= A fazer =
1. Responda com base no texto sobre Fátima:
(a) Em que fase da vida estava quem escreve quando foi a Fátima pela primeira vez?
(b) A quem explicou, de volta à aldeia, a impressão que a capelinha lhe deixou?
(c) Por que razão foi a Fátima em dias de grandes peregrinações?
2. Indique todas as posições ou condições em que, segundo o texto sobre Fátima, quem escreve diz ouvir.
3. Transcreva do texto sobre Fátima o trecho que começa em "1.Não consigo precisar" e segue até "facilidade de escuta.".

= Texto de leitura =

○ ○ ○ ○ ○

Fátima, fora de Fátima

Fátima 12 maio 2018  •  Tempo de Leitura: 4

1.Não consigo precisar a data da primeira vez que fui a Fátima; sei, contudo, que era ainda adolescente.

 

Tenho gravada a impressão daquele grande largo, abraçado por uma igreja que me pareceu infinita. Mas a marca maior veio-me da capelinha: a sua pequenez tocou-me de tal modo que, regressado à aldeia, expliquei à avó materna, que «o sítio onde esteve Nossa Senhora parece um canastro/espigueiro muito pequeno…».

 

O enquadramento mudou; mas, ainda hoje, para mim, Fátima é ali, naquele espaço de poucos metros quadrados. Porque é ali que o meu silêncio interior é mais profundo e, por isso, maior a facilidade de escuta.

 

Sentado ou em pé, de olhos fechados, oiço. E se alguma coisa peço é, sempre, uma mais apurada capacidade de ouvir.

 

Só por deveres profissionais do meu tempo de jornalista fui a Fátima em dia de grandes peregrinações, com destaque para as visitas papais. Prefiro, realmente, ir em datas que o calendário não inscreve – no intuito repetido de mergulhar no olhar contemplativo e íntimo que outros peregrinos mais dificilmente interrompam. Assumo, pois, a contemplação como o carisma dos pastorinhos que mais me desafia e mais facilmente abre caminhos de mudança e de conversão, ajudados pela terna e materna companhia de Nossa Senhora.

○ ○ ○ ○ ○

= Dados brutos =
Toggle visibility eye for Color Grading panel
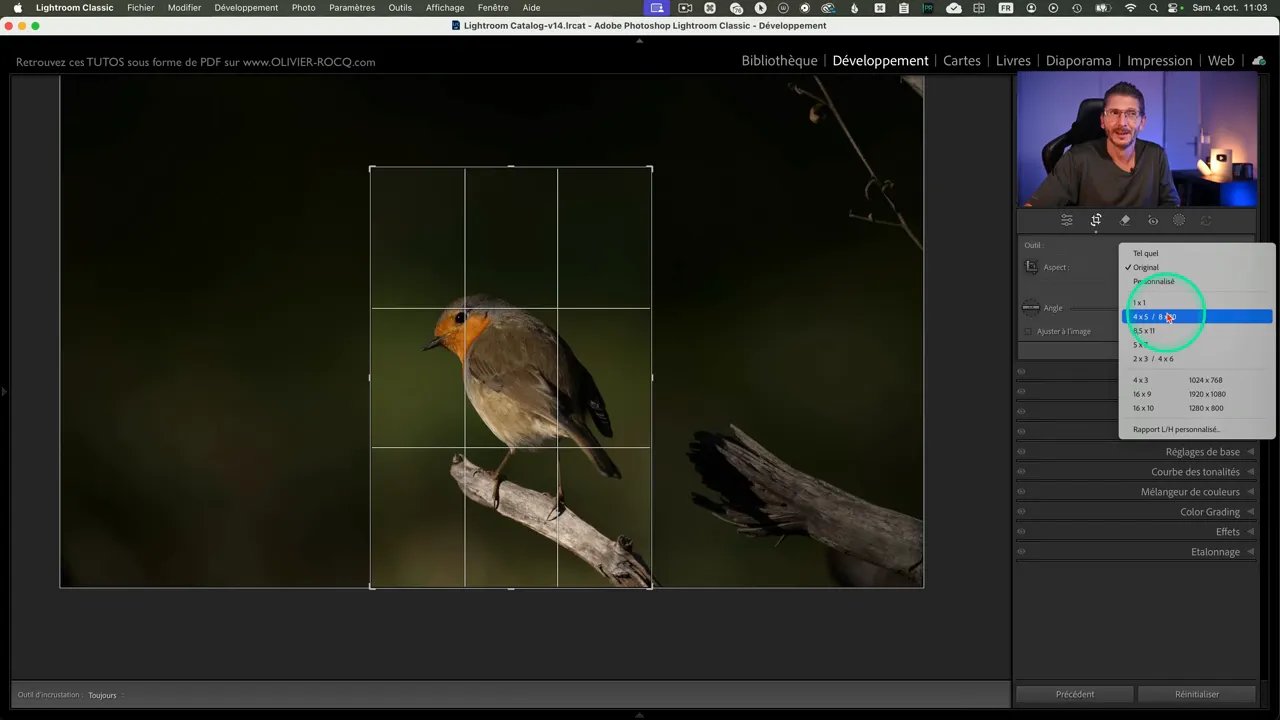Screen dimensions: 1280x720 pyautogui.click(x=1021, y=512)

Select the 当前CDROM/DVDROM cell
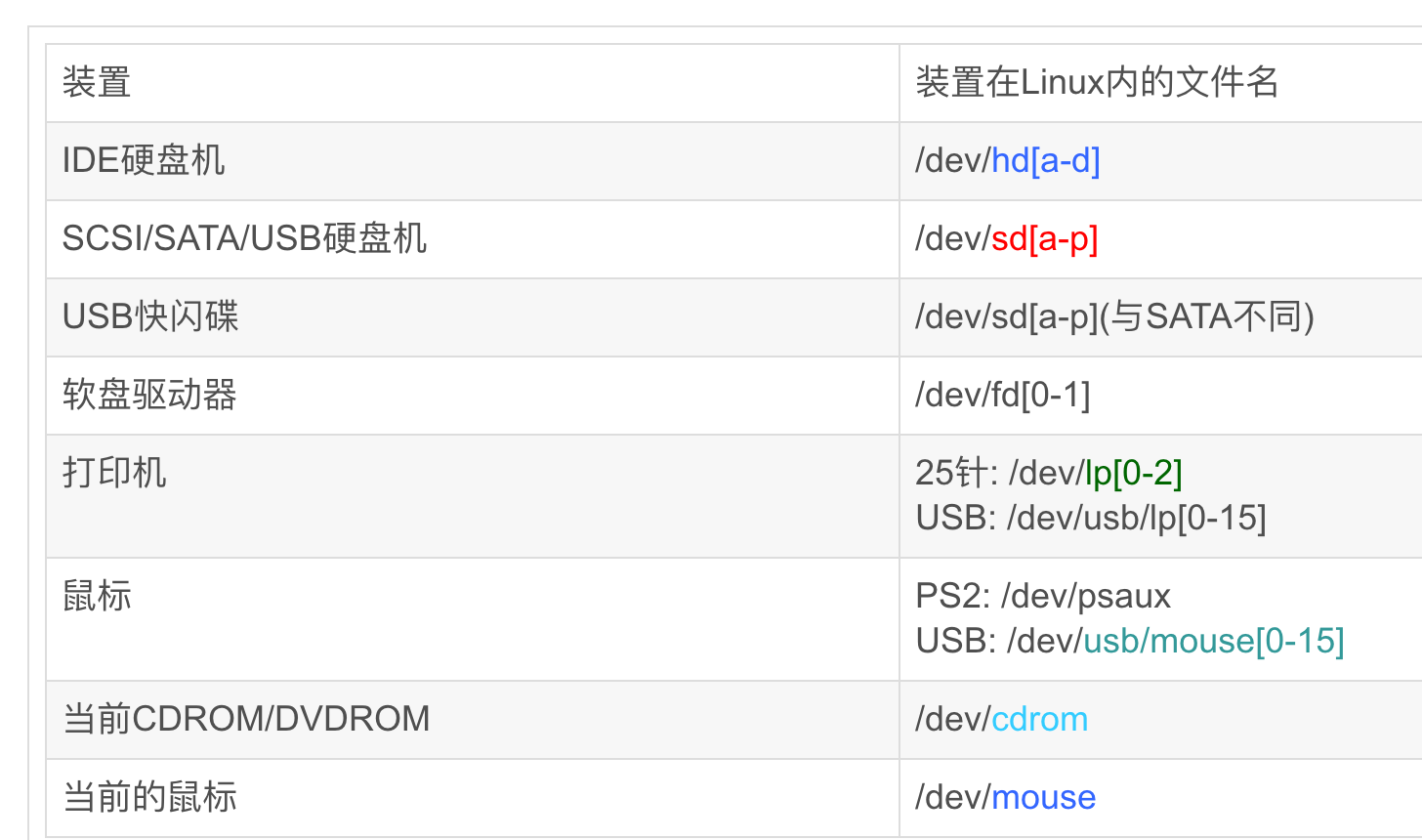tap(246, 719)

○ ○ ○ ○ ○

= Resultados por ordem =
1.
(a) Era ainda adolescente.
(b) À avó materna.
(c) Apenas por deveres profissionais do seu tempo de jornalista.

2. Sentado; em pé; de olhos fechados.

3.
1.Não consigo precisar a data da primeira vez que fui a Fátima; sei, contudo, que era ainda adolescente.

 

Tenho gravada a impressão daquele grande largo, abraçado por uma igreja que me pareceu infinita. Mas a marca maior veio-me da capelinha: a sua pequenez tocou-me de tal modo que, regressado à aldeia, expliquei à avó materna, que «o sítio onde esteve Nossa Senhora parece um canastro/espigueiro muito pequeno…».

 

O enquadramento mudou; mas, ainda hoje, para mim, Fátima é ali, naquele espaço de poucos metros quadrados. Porque é ali que o meu silêncio interior é mais profundo e, por isso, maior a facilidade de escuta.